Novel minimally invasive surgical approach using an external ventricular assist device and extracorporeal membrane oxygenation in refractory cardiogenic shock

Koji Takeda, Arthur R Garan, Veli K Topkara, Ajay J Kirtane, Dimitri Karmpaliotis, Paul Kurlansky, Melana Yuzefpolskaya, Paolo C Colombo, Yoshifumi Naka, Hiroo Takayama
European Journal of Cardio-thoracic Surgery 2017 March 1, 51 (3): 591-596

Objectives: The use of short-term mechanical circulatory support (MCS) has increased in the treatment of refractory cardiogenic shock (RCS). Percutaneous short-term MCS technology has emerged rapidly; however, limitations in flow and durability remain. We therefore investigated a minimally invasive surgical approach using an external ventricular assist device (VAD) and extracorporeal membrane oxygenation (ECMO) in patients with RCS.

Methods: Twenty-five patients underwent minimally invasive external VAD insertion with a magnetically levitated centrifugal pump for various causes of cardiogenic shock between April 2010 and May 2016. An external VAD was established with left ventricular apical cannulation through a minithoracotomy and right or left axillary artery cannulation. In patients with biventricular failure or pulmonary complications, femoral venous cannulation was added as an additional inflow source, and ECMO was spliced into the external VAD circuit.

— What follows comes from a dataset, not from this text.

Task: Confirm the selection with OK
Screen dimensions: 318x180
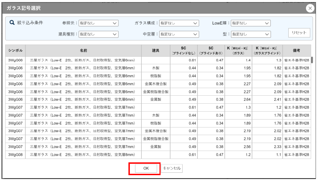Action: pyautogui.click(x=146, y=168)
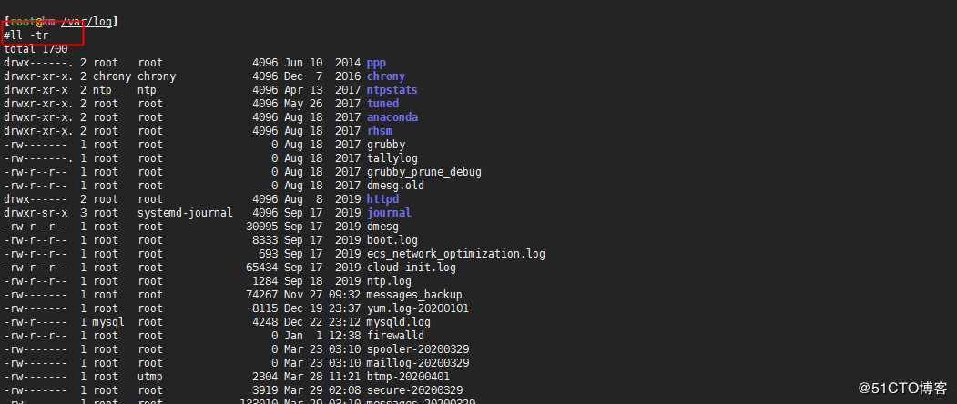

Results: Mean patient age was 58 ± 9.1 and 80% were men. All patients were in Interagency Registry for Mechanically Assisted Circulatory Support profile I RCS. The aetiology of RCS was decompensated chronic heart failure in 13 (52%), and acute myocardial infarction in 12 (48%). Twenty-three (92%) received percutaneous short-term MCS prior to surgery. The procedure was performed without cardiopulmonary bypass in all patients. ECMO was added in 17 patients (68%) and explanted after a median of 4 days of support. The average flow obtained was 5.3 ± 1.1 l/min. The median duration of external VAD support was 22 days. Major complications during support included bleeding events in seven (28%) and cerebrovascular events in four (16%). The in-hospital mortality rate was 32%. Seventeen patients (68%) survived to the next destination including myocardial recovery in three (12%), device exchange to a durable VAD in 12 (48%) and heart transplantation in two (8%). The Kaplan-Meier survival rates at 6 months and 1 year were 92% and 77%, respectively.

Conclusions: Our minimally invasive surgical approach using an external VAD is a feasible strategy for patients with cardiogenic shock who are refractory to percutaneous short-term MCS support.